Nigeria: Motorists Decry N25,000 Sanction On Faded Number Plate

Motorists have condemned the N25,000 sanctions on faded vehicle number plates and the high cost of renewing vehicle particulars by the government.

Some of those who spoke with the correspondent of News Agency of Nigeria (NAN) on Sunday in Abuja, described the action as a ploy to increase hardship on Nigerians.

They said a subtle increase in the cost of living without value-added readily inflicts more hardship on motorists and other end-users

NAN reports that the Spokesman, Federal Road Safety Corps (FRSC) Mr Bisi Kazeem, had recently claimed that the use of faded number plates had implication for national security.

NAN also reports that Kazeem said the mandate of the FRSC included making highways safe, designing and producing vehicle number plates and keeping custody of every information about vehicles in Nigeria.

He said that number plates faded because of using concentrated detergents in washing vehicles.
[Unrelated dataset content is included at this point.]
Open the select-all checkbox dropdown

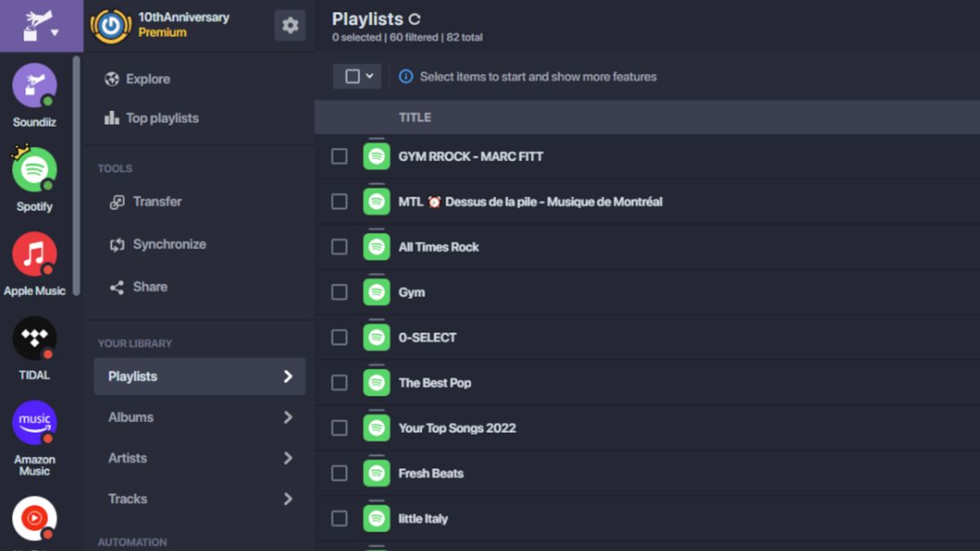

In this case and other cases of theft, loss, and mutilation from crashes, replacement is at the cost of the vehicle owners.
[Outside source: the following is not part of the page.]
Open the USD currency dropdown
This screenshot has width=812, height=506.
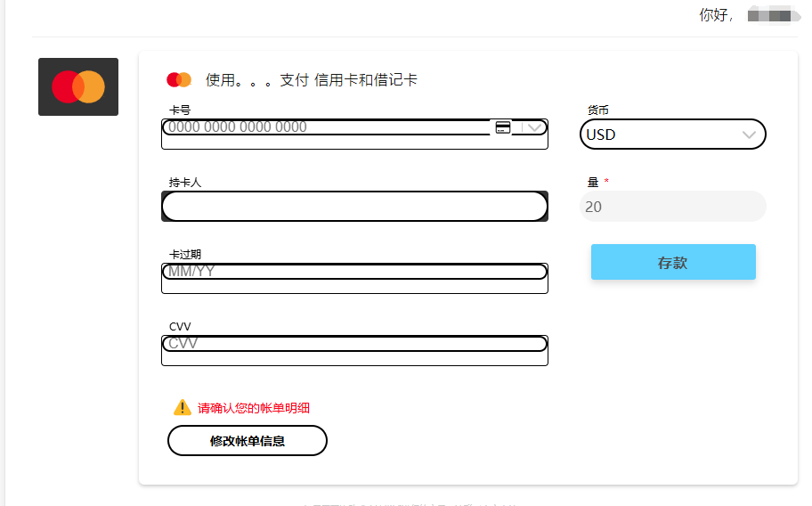(x=659, y=135)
Mr Peter Oguche, a banker with Polaris Bank, said that the issue of faded number plates was a big business for the FRSC personnel who now took it upon themselves to harass all non-government vehicles.

This, he said included mothers taking their children on school run, and detained travellers in the middle of nowhere on the highways.

“Everyone knows that criminals use vehicles with no number plates or covered plates, yet FRSC has quite unjustifiably set themselves up as prosecutor and judge in the matter.

“Considering the current state of the economy, it is outrageous to impose upon citizens a penalty of up to N25,000 for “faded” number plates which only they can determine.

“It has often been said that once a Nigerian is given a uniform, it affects their psyche and they generally carry on as if they are masters of the public rather than their servants.

“This is perhaps a fall-out from the years of military misadventure into governance where the imposition of authority and use of unquestionable force was the norm.

“These days the superficial thought processes and lack of conscience in those who govern Nigeria allow agencies to get away with extortion, ” he lamented.

Mr Olusegun Ojo, a business man, said that there was absolutely no justification for citizens having to bear the cost of the FRSC’s incompetence in the production of befitting quality number plates.

Ojo said that if any replacement was required, the onus should be on the agency that issued the low quality number plates in the first place.

He lamented that FRSC accepted no blame whatsoever but blamed the weather for damaging number plates as well as car wash attendants who they claim use abrasive materials!

“Perhaps the worst aspect of the matter is that to apply for a replacement, number plate car owners have to waste both time and money visiting an FRSC centre.

” This include obtaining an application form to which other documents need to be attached, pay another exorbitant fee, and wait for days to collect another inferior plate.

“If it is truly about national security then there is no logic behind fining individuals; defaulting drivers should be made to make payments for automatic replacements rather than first being fined.

“It indicates an overriding insensitivity to the plight of Nigerians,” he said.

Mr Hassan Saliu, a car dealer insisted that government should ask themselves what happened after a citizen bought a car and paid for driving licence, number plate, tinted glass permit, fire extinguisher, C-caution and road-worthiness.

Saliu said “are the roads themselves worthy? Fuel and diesel prices continuously increase, now gas is also high in price.”

He lamented that the FRSC simply wanted to make money from road users with nothing new to offer.

An Ibadan-based lawyer, Abraham Onu, in a telephone interview with the NAN correspondent, faulted the FRSC for abdicating its mandate and responsibility to Nigerians in pursuit of the revenue generating agencies’ role.

Onu maintained that FRSC was not established as a revenue generating agency, but to ensure safety on federal highways.

He said that the FRSC was not only enforcing indiscriminately its rules even on state roads in violation of the federal principle, but also elevating revenue generation above its core mandate.

According to him, Nigerians are already suffering from a high level of distress.

“To add to that distress by impounding their vehicles or confiscating their licenses and imposing a fine using faded number plates is against the principles of natural justice,” he said.